**Work to do**
In the forum thread on vintage computers, what language did the TI99/4A owner learn to program it in?

**Text shown**
_ _ _ _
I still have my Texas Instruments TI99/4A computer, but alas I do not have an analogue television set to use as a monitor. :frowning:
In the early 1980s it was many years ahead of its time, with its 16-bit operating system and unlimited numbers of registers which the programmer could create in the RAM. I learned how to program it in TMS-990 Assembly Language and wrote a program to access and display the BT Prestel service at 75/1200 bps.

73,
Wlat

Tee hee! I had one of those in my 2m AM/CW transmitter in 1969-70, in the days of “tuning low to high”. For the receiver, I used a nuvistor converter into an AR88LF at about 5 MHz.

73,
Walt (G3NYY)

“FORTRAN and COBOL”

FORTRAN got man to the moon and COBOL made sure everybody got paid.

In the 1970s, most large universities in the UK had a PDP-11. It was possible to access the JANET network (legitimately or otherwise) via numerous dial-up telephone numbers on the PSTN. For a few years, there was a craze to dial into a PDP-11 late at night and play multi-user games on it!

Tsk …

73,
Wlat

Crowther & Woods wrote the original dungeon game ‘ADVENT’ for the PDP-10 in FORTRAN in 1976. Spawned a whole industry by the time home computers were up and running.
_ _ _ _
**Supplied material**
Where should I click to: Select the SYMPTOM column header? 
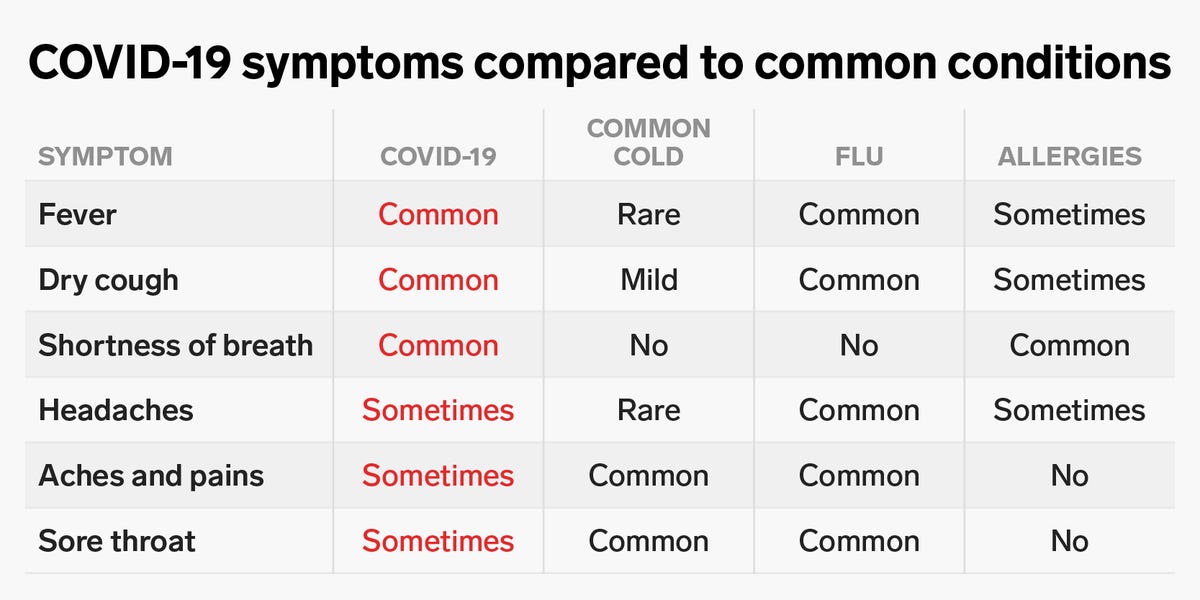pyautogui.click(x=105, y=157)
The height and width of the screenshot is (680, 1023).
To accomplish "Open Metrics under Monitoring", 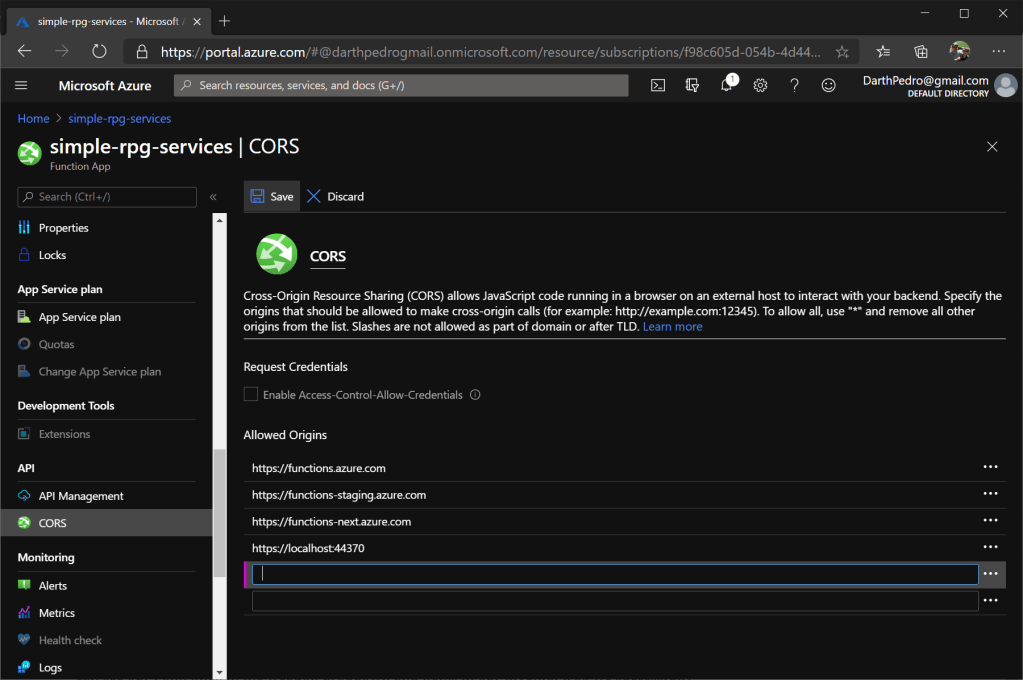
_ _ _ _
**Exercise result**
TMS-990 Assembly Language